**What the exercise asks:** Starting from the line with "This screenshot has", please copy exactly every line to the end of the listing, but not the pictures.

**Dataset records:**
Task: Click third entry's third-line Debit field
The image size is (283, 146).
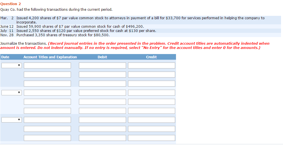Action: click(x=102, y=138)
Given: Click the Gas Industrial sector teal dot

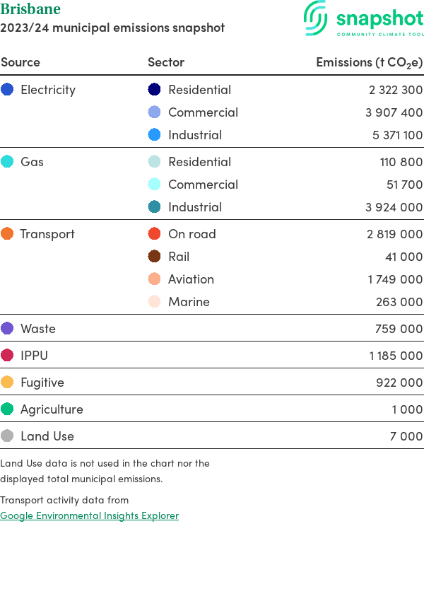Looking at the screenshot, I should tap(155, 207).
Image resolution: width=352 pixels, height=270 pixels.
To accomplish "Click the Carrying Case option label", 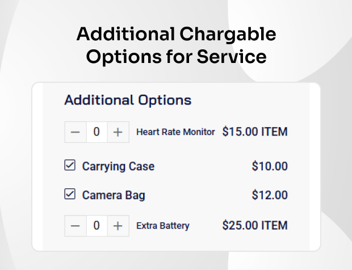I will [118, 167].
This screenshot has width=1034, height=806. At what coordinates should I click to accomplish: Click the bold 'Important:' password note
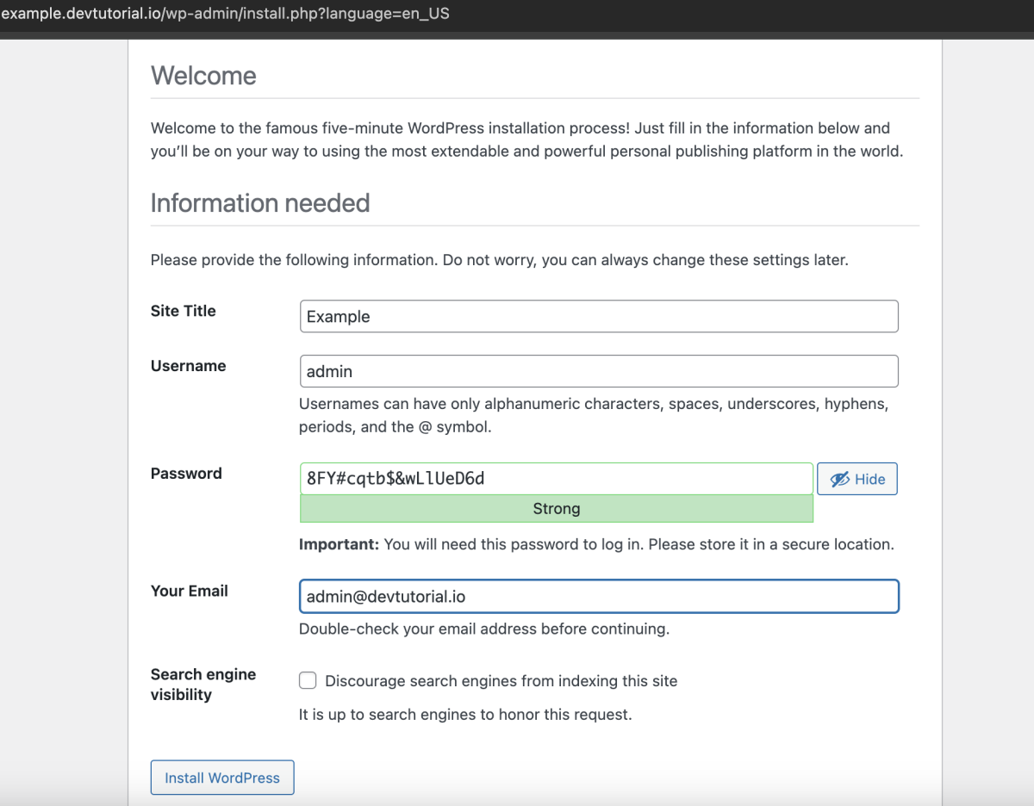point(339,544)
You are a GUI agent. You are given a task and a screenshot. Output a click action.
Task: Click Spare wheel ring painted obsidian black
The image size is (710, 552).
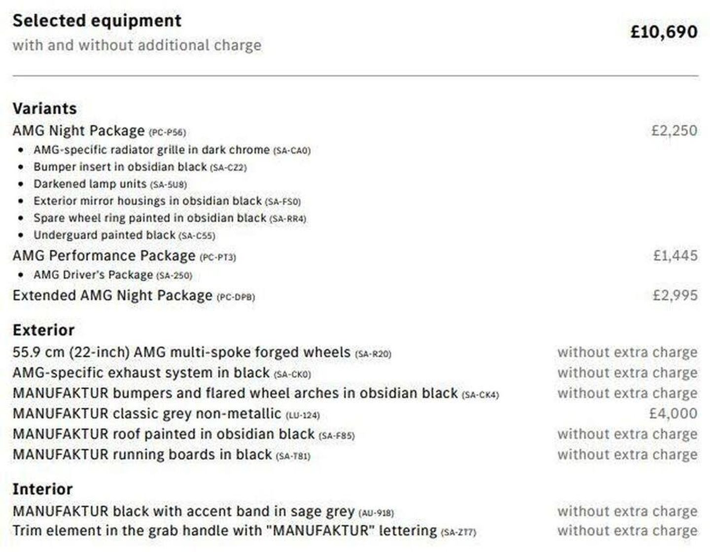tap(150, 218)
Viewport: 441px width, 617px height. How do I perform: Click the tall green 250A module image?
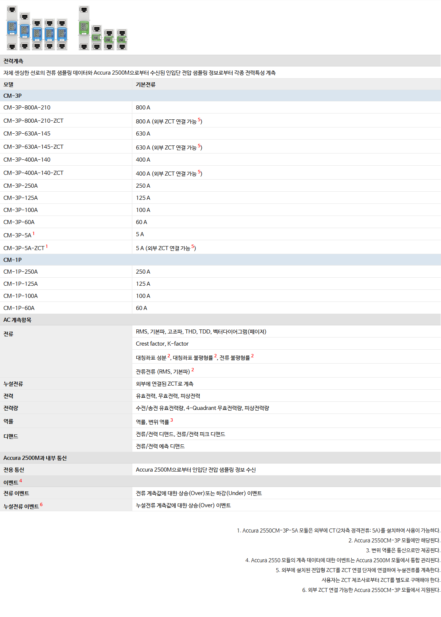pos(84,28)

**Task result:**
This screenshot has width=1034, height=806. At what coordinates should I click to accomplish: Click the bold 'Important:' password note
point(339,544)
You are a GUI agent. You are given a task and a screenshot. Output a click action.
Task: Click Spare wheel ring painted obsidian black
The image size is (710, 552).
tap(150, 218)
Viewport: 441px width, 617px height. How do I perform: Click the tall green 250A module image?
pos(84,28)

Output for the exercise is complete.